Records shown:
####

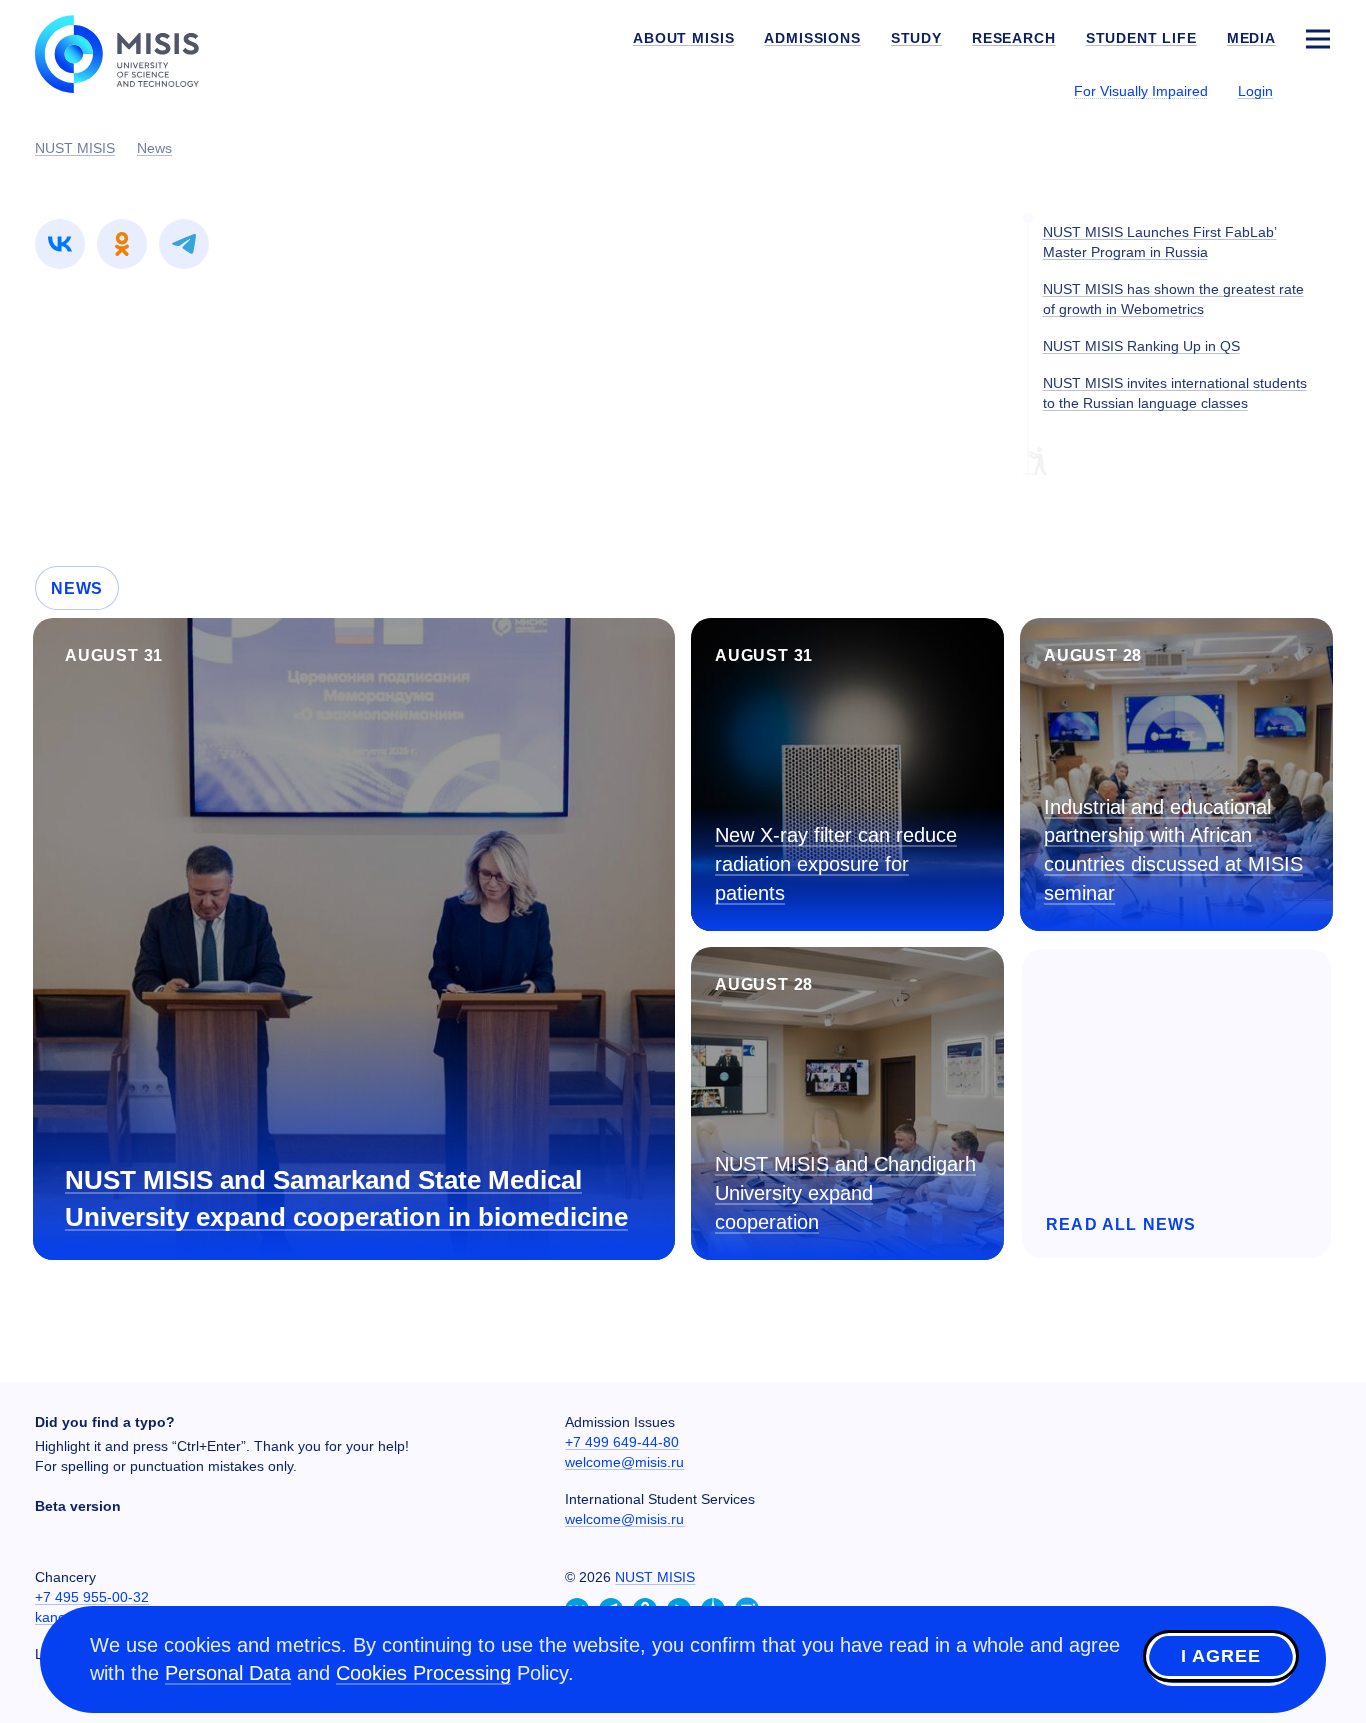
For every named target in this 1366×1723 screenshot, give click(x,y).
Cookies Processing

####

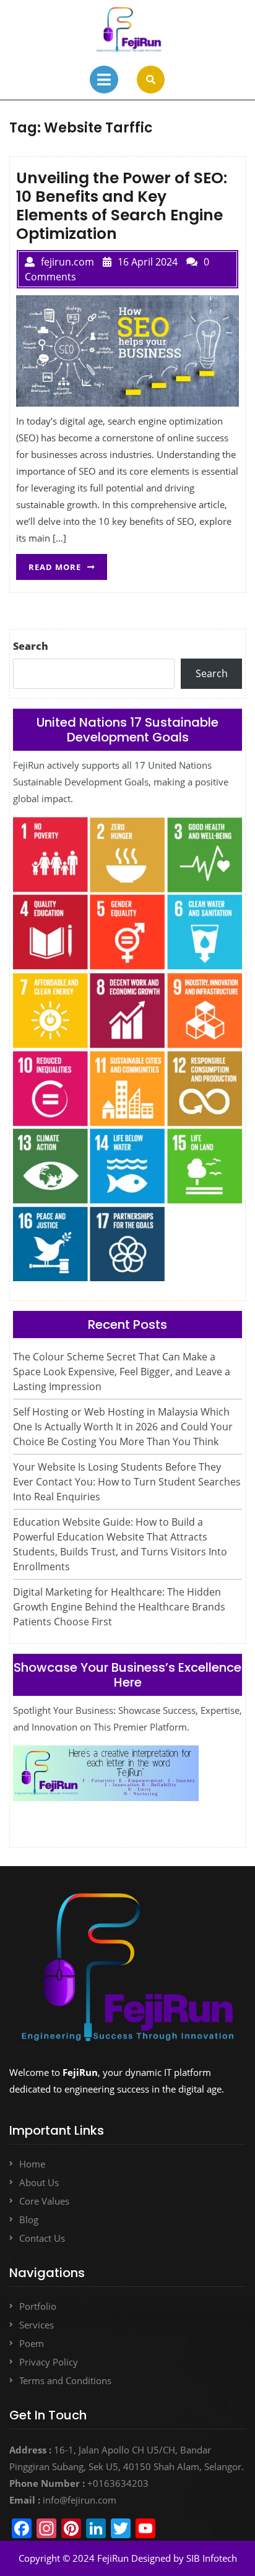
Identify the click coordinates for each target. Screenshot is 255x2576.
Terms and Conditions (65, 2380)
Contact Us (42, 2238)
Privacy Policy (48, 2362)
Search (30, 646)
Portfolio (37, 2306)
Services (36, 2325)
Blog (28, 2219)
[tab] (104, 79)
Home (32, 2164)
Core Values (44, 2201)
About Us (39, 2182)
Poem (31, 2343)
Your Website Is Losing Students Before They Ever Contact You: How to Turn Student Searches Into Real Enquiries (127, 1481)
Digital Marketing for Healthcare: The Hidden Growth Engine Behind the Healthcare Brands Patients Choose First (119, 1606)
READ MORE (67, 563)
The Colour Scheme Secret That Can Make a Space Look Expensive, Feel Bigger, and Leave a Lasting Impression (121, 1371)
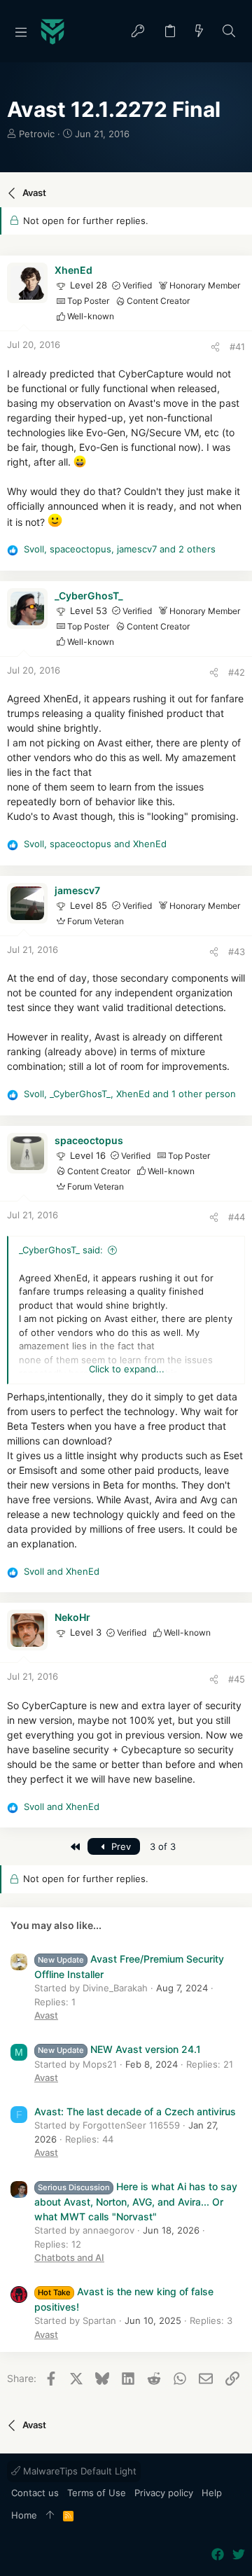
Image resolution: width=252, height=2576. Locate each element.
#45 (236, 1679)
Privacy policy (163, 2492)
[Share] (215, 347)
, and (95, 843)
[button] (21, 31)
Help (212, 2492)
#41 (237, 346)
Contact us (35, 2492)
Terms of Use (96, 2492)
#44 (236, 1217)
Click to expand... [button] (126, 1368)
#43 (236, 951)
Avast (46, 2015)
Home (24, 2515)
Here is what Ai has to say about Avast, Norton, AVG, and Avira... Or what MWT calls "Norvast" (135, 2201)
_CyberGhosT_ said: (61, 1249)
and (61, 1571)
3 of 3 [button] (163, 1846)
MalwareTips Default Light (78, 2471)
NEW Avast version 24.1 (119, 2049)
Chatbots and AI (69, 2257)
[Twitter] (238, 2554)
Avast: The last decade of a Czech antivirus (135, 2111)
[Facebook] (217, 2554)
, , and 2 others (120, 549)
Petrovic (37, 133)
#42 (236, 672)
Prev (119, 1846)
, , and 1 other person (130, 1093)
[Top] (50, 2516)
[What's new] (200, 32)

####

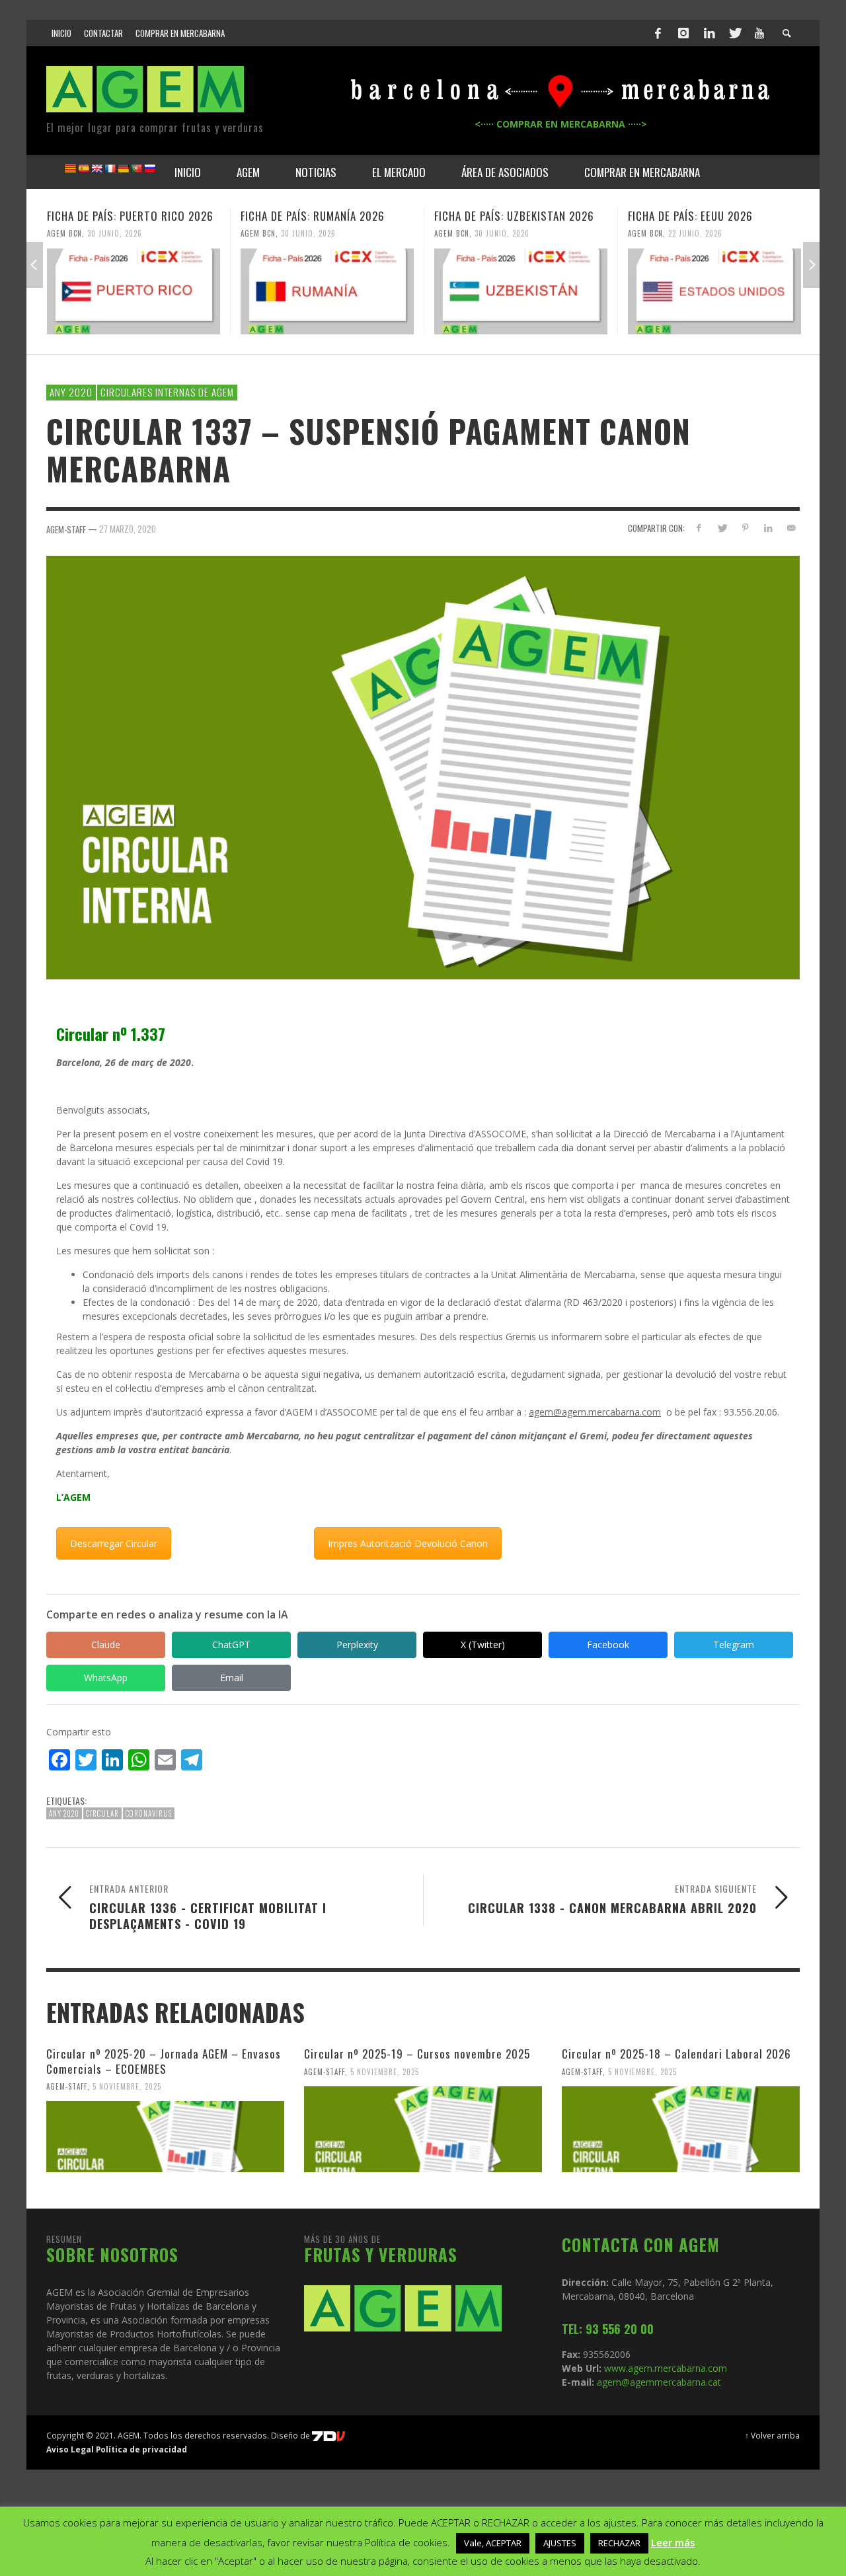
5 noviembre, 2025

####

What you will do:
From the data above, return every line from the line that has "[Share] (215, 347)" up to and including the line that has "[What's new] (200, 32)", exactly.

Task output:
[Share] (215, 347)
, and (95, 843)
[button] (21, 31)
Help (212, 2492)
#41 (237, 346)
Contact us (35, 2492)
Terms of Use (96, 2492)
#44 (236, 1217)
Click to expand... [button] (126, 1368)
#43 (236, 951)
Avast (46, 2015)
Home (24, 2515)
Here is what Ai has to say about Avast, Norton, AVG, and Avira... Or what MWT calls "Norvast" (135, 2201)
_CyberGhosT_ said: (61, 1249)
and (61, 1571)
3 of 3 [button] (163, 1846)
MalwareTips Default Light (78, 2471)
NEW Avast version 24.1 (119, 2049)
Chatbots and AI (69, 2257)
[Twitter] (238, 2554)
Avast: The last decade of a Czech antivirus (135, 2111)
[Facebook] (217, 2554)
, , and 2 others (120, 549)
Petrovic (37, 133)
#42 (236, 672)
Prev (119, 1846)
, , and 1 other person (130, 1093)
[Top] (50, 2516)
[What's new] (200, 32)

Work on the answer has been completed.